We developed an integrative Nuclear Transportation Trap (iNTT) system that includes an improved nuclear transportation trap and utilizes the "after suppression subtraction" method. Oligonucleotides encoding a nuclear localization signal (NLS) or a transcription factor, GmAREB, were inserted into pLexAD or pLexAD-NES, respectively, and then transformed into yeast cells (EGY48). We showed that the pLexAD vector expressing a cDNA library in the iNTT system was more efficient for screening than the vector pLexAD-NES, which has previously been used in an NTT system. We used the iNTT system to screen a cDNA library of cold-treated rye. A total of 241 unique genes were identified, including 169 differentially expressed proteins; of these, 106 were of known and 63 were of unknown function. Moreover, 82 genes (49 %) among the 169 differentially expressed genes were predicted to contain an NLS domain. Thirty-three (31 %) of the 106 functionally known proteins have DNA-binding activity. To test the specificity of the nuclear proteins identified using the iNTT screen, four of the proteins differentially expressed in response to temperature stress, ScT1 (a heat shock protein), ScT36 (a MYB-like transcription factor), ScT133 (an ERF-like transcription factor) and ScT196 (a protein of unknown function), were studied in more depth. These proteins were shown to exclusively localize to the nucleus, and their expression levels were increased in response to low-temperature stress. To identify the function of these screened nuclear proteins, ScT1- and ScT36-transgenic Arabidopsis plants were constructed, and ScT1 or ScT36 overexpression was found to enhance tolerance to high-temperature or freezing stresses, respectively.

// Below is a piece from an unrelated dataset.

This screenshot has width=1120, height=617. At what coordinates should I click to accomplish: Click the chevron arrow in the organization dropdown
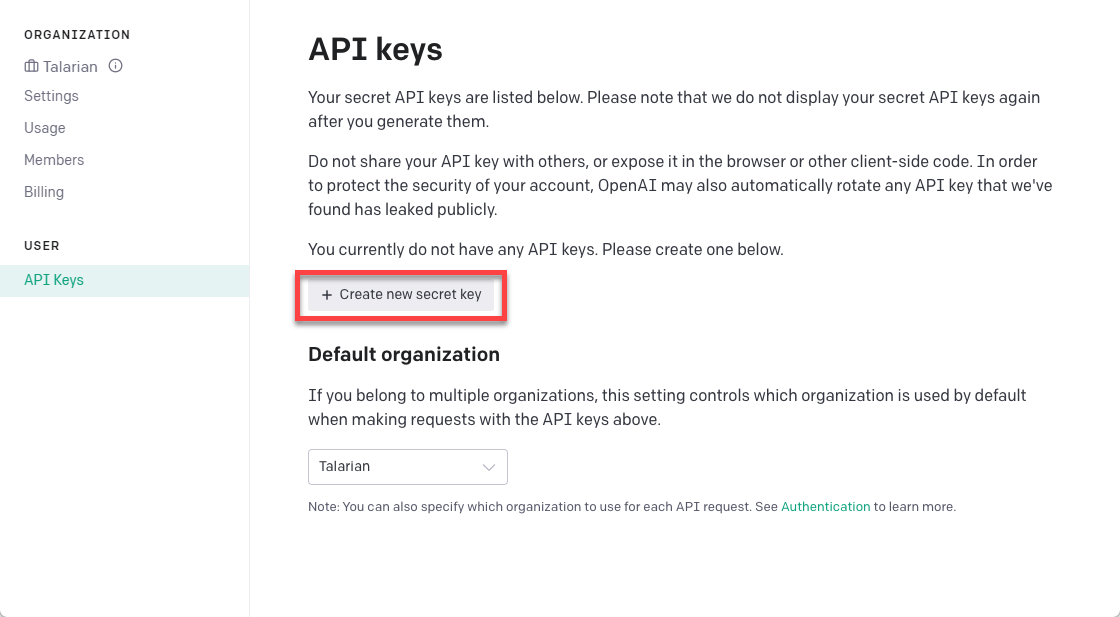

The newly developed iNTT system provides an effective method for identifying nuclear-targeted proteins and monitoring induced expression levels. ScT1 and ScT36 might be good candidate genes for improving the stress tolerance of plants by genetic transformation.
核蛋白在调节mRNA转录与加工、DNA复制以及表观遗传基因组修饰过程中发挥着关键作用。因此,监测核蛋白变化的能力不仅有助于识别重要的调节蛋白,还能用于研究核蛋白的作用机制。然而,目前尚未开发出有效的方法。黑麦对多种生物和非生物胁迫具有很强的抗性;然而,由于其基因组的复杂性以及缺乏基因组序列信息,迄今为止很少有基因得到功能鉴定。
我们开发了一种整合的核转运陷阱(iNTT)系统,该系统包括一个改进的核转运陷阱,并采用了“抑制后减法”方法。将编码核定位信号(NLS)或转录因子GmAREB的寡核苷酸分别插入pLexAD或pLexAD-NES中,然后转化到酵母细胞(EGY48)中。我们发现,在iNTT系统中表达cDNA文库的pLexAD载体比先前在NTT系统中使用的pLexAD-NES载体在筛选方面更有效。我们使用iNTT系统筛选了经冷处理的黑麦的cDNA文库。总共鉴定出241个独特基因,包括169个差异表达蛋白;其中,106个功能已知,63个功能未知。此外,169个差异表达基因中有82个(49%)预计含有NLS结构域。106个功能已知的蛋白中有33个(31%)具有DNA结合活性。为了测试使用iNTT筛选鉴定出的核蛋白的特异性,对4个在温度胁迫下差异表达的蛋白进行了更深入的研究,它们分别是ScT1(一种热休克蛋白)﹑ScT36(一种MYB样转录因子)﹑ScT133(一种ERF样转录因子)和ScT196(一种功能未知的蛋白)。这些蛋白被证明仅定位于细胞核,并且它们的表达水平在低温胁迫下升高。为了鉴定这些筛选出的核蛋白的功能,构建了ScT1和ScT-36转基因拟南芥植株,发现ScT1或ScT36的过表达分别增强了对高温或冷冻胁迫的耐受性。
新开发的iNTT系统为鉴定核靶向蛋白和监测诱导表达水平提供了一种有效方法。ScT1和ScT36可能是通过基因转化提高植物胁迫耐受性的良好候选基因。